Called congestion pricing, the proposition is to price road use the same way utilities, housing and airline tickets are already priced—by supply and demand. The practice is already picking up speed in some parts of the world, although pricing schemes vary somewhat. In some locations, users are charged fees to use roads at peak times (typically daylight hours) but may cruise them for free during off hours. In others, motorists can elect to travel on toll roads that run parallel to free roads or choose faster-moving toll lanes that run alongside free lanes on the very same roadway.


Though the idea of charging people to use what many consider to be public infrastructure may raise some eyebrows, no one denies that road congestion presents a mounting problem in the industrialized world. "In many cities, the average speeds of road travel aren't much greater today than they were in the days of the horse-drawn vehicle," say the authors of a study published last month by Deloitte Research. That study, Combating Gridlock: How Road User Pricing Can Ease Congestion, warns that the number of road users and motor vehicles is increasing faster than new roads are being developed and congestion is destined to increase significantly in the next 10 years. Costs related to congestion include unpredictable travel times, environmental damage, property damage, delays and lost production. In the United States alone, the cost of congestion is estimated at about $150 billion, or 1.5 percent of GDP.

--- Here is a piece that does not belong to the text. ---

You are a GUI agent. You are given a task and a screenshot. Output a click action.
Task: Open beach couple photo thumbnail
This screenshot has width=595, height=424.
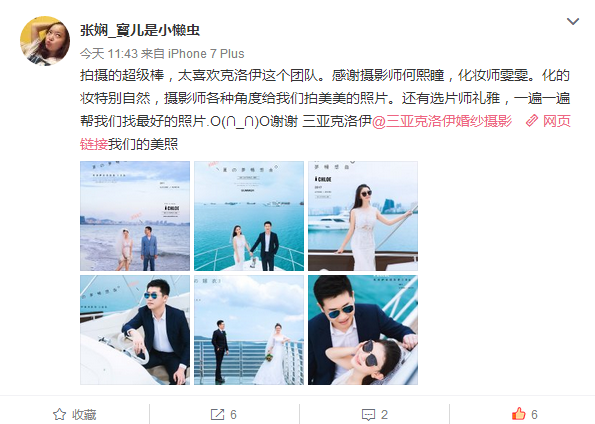point(135,216)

The study's authors see congestion pricing as a much more workable solution than previous attempts to address the congestion problem: building more roads, trying to change land use patterns, and encouraging people to use public transportation. "Road pricing has the potential to provide tremendous economic, time-saving and safety benefits for road users whether they're commercial drivers … or commuters who travel to work," says Greg Pellegrino, global consulting leader of Deloitte's public-sector practice. "A road user pricing program can prevent the overload of the road and damaging breakdowns in traffic flow, allowing businesses to move goods more efficiently, and workers to arrive at the office on time. This is a process that will greatly reduce the enormous costs associated with congestion, which everyone pays for."